(Records in a dataset)

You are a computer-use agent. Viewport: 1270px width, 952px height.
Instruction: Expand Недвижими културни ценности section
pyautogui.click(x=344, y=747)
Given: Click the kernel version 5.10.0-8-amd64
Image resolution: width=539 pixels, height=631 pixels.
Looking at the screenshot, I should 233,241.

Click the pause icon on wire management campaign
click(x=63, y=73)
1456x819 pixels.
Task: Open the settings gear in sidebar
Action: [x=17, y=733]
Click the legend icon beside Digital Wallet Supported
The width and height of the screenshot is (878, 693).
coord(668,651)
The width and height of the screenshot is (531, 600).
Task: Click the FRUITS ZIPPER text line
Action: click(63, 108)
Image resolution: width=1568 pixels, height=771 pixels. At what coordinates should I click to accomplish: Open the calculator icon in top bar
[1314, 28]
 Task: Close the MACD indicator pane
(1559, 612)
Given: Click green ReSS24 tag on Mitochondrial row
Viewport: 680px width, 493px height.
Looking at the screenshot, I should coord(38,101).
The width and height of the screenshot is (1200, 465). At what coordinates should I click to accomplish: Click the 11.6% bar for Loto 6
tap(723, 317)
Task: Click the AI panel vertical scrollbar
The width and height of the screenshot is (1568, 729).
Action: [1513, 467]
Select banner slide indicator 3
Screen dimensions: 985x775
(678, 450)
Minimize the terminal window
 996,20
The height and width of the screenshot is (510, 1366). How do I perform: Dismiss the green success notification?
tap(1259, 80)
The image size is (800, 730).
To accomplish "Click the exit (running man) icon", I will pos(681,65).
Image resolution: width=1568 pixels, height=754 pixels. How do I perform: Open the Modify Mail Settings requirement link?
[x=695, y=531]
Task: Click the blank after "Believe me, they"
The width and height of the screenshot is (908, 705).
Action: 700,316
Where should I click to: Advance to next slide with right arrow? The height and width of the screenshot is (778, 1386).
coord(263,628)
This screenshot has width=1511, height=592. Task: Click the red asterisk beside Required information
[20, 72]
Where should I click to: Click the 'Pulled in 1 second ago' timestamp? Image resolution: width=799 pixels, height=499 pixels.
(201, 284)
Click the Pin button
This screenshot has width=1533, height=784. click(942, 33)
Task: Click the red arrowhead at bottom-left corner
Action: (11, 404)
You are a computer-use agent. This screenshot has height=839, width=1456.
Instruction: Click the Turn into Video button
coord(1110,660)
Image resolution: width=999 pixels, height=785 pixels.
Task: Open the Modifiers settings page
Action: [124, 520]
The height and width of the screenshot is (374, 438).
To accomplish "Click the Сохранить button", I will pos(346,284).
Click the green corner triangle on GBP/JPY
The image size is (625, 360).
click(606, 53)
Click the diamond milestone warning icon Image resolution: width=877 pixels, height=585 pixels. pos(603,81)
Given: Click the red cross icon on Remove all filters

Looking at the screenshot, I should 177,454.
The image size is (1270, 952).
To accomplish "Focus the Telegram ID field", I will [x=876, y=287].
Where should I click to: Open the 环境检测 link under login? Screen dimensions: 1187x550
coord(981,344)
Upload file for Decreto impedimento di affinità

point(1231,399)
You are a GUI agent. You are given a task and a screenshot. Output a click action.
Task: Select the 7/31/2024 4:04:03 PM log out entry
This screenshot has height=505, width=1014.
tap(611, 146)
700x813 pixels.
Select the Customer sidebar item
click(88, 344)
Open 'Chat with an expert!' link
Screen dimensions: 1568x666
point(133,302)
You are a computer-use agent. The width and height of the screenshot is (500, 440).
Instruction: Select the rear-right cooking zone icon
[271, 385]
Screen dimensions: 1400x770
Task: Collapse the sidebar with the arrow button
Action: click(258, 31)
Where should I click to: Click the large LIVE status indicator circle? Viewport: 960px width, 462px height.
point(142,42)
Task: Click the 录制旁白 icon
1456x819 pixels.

_TASK GOAL_
Rewrite the records starting at the line containing "700x813 pixels." and continuing through the end of the records, changing "rear-right" to "front-left" and leaving everything else the same.

_EXPECTED ANSWER_
700x813 pixels.
Select the Customer sidebar item
click(88, 344)
Open 'Chat with an expert!' link
Screen dimensions: 1568x666
point(133,302)
You are a computer-use agent. The width and height of the screenshot is (500, 440).
Instruction: Select the front-left cooking zone icon
[271, 385]
Screen dimensions: 1400x770
Task: Collapse the sidebar with the arrow button
Action: click(258, 31)
Where should I click to: Click the large LIVE status indicator circle? Viewport: 960px width, 462px height.
point(142,42)
Task: Click the 录制旁白 icon
1456x819 pixels.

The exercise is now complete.